Looking at these pictures, our national bard is not the only iconic Scot to have needed some TLC over the years. In fact, Greyfriars Bobby suffered a blow from a rogue vehicle in 1986, leaving him badly scratched. Removed for some months from his home on George IV Bridge, conservationists raced to repair him in time for tourist season.
He’s not the only legend to pass through the casualty ward. Robert the Bruce was swept off to London to restore his decayed face and sword after 99 years took their toll. The two-metre sandstone statue was reinstated high above the entrance to the Scottish National Portrait Gallery, where he has stood since 1889.
Another royal, King Charles II, absented himself from the city in 1972 for a six-month stay at Basingstoke, where he was filled with latex and cement. Pictured here, two joiners packaged him carefully on to his royal carriage – a Pickfords lorry.

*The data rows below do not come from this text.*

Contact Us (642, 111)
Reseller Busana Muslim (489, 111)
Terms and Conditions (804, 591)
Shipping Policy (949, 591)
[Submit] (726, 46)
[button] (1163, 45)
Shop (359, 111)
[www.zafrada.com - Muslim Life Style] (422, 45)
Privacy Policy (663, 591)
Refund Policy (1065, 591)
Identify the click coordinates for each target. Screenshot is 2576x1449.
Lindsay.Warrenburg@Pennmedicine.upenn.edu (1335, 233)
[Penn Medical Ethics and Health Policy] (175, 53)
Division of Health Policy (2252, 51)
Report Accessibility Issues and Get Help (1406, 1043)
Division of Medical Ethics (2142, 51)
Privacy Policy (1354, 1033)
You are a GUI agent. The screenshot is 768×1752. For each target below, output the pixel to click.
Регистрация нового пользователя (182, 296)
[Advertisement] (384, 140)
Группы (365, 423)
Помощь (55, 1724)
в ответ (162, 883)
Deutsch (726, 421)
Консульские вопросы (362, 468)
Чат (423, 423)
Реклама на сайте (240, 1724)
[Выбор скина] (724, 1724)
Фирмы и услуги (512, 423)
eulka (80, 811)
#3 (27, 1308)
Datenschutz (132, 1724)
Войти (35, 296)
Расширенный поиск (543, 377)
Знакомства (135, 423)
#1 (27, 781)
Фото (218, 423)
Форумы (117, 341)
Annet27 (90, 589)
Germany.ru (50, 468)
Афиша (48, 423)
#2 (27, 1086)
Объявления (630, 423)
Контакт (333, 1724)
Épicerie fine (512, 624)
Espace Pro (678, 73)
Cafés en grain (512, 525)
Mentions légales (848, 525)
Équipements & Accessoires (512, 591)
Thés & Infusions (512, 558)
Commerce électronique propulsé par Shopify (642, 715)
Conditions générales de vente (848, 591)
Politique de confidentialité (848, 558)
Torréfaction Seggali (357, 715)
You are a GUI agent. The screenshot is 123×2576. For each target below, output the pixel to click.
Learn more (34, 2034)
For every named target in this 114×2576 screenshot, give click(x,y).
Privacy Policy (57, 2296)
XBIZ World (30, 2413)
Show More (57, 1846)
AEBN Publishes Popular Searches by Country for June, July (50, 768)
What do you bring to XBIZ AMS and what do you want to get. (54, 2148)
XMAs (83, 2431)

Also on the casualty list is the Royal Mile’s Mercat Cross, which has witnessed a lot of harm in its time, not least 17th century public hangings. Its own suffering was less drastic, however – wear and tear in 1970. Its unicorn statue was suspended in nylon slings while old stones were replaced.
But Burns is our most common troublemaker. Back in 1961, he became so filthy on his Leith plinth he had to be removed for cleaning. The statue rewarded its restorers with a historical secret; a statue casket hidden underneath.